Он постепенно увидел в картине себя, такого, каким был сейчас –
пустым, озлобленным, гордым. Он видел всю свою жизнь, весь свой путь.
Впервые за много лет тот, внутри, заговорил с ним.
Он спрашивал:
«А чего ты хотел?»
Он говорил:
«Ты сам к этому пришел, не так ли?»
Page | 17
Он повторял:
«Ты сам виноват».
Михаил посмотрел в поле. Село солнце, и природа стала погружаться
во мрак. С остервенением он выдавил на холст весь красный тюбик и стал
руками размазывать по голубому небу, по зеленой траве красную как кровь
краску. Но это не помогало, - он видел пустоту даже в красных пятнах, видел:
она проглядывает из-под толстого слоя краски.
Он развел костер и бросил холст на поленья. Красная краска текла,
пузырилась. Пузыри лопались, как сотни красных смеющихся ртов. Он
смотрел на свои красные руки в отблесках пламени, смотрел в бесконечное
черное поле. Лес исчез в темноте.
Он вытащил пассатижами дозатор и пил водку большими глотками. Он
шел, шатаясь, по полю, спотыкался о кочки. Его вырвало, и он почувствовал,
насколько он стар и слаб.
Он упал на тревожную траву и увидел небо, и заплакал, и когда он
плакал, ему казалось, что что-то черное выходит из него вместе со слезами,
но грязи, лжи внутри было так много, что выплакать всё было невозможно.
Он чувствовал, как кто-то внутри ухмыляется, глядя на него со стороны.
9
Михаил сел напротив Ивана. В руке у него был бокал с виски, который он
уверенными, будто небрежными движениями то и дело подносил к губам и
пил большими глотками. Несколько минут они молчали, глядя, как сцену
выходят музыканты с серьезными лицами, переговариваются, подключают
гитары, неслышно спорят друг с другом. Одна молодая пара в самом
дальнем и темном углу зала сидела, взявшись за руки.

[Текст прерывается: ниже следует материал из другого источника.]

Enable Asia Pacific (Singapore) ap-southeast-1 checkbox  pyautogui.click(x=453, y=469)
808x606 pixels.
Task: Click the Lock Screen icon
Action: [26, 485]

Музыканты настраивали гитары по тюнеру, наклоняясь друг к другу, о
чем-то ожесточенно спорили, ударник пару раз ударил по тарелкам и смолк.
В зале был приятный полумрак, вокруг за столиками все разговаривали
шепотом, словно боялись, что кто-то услышит. У всех были напряженные
лица, даже у молодого, нарочито небритого парня за соседним столиком,
который смеялся, запрокинув голову назад, словно хотел показать всем свои,
видимо, недавно отбеленные в хорошей клинике, зубы.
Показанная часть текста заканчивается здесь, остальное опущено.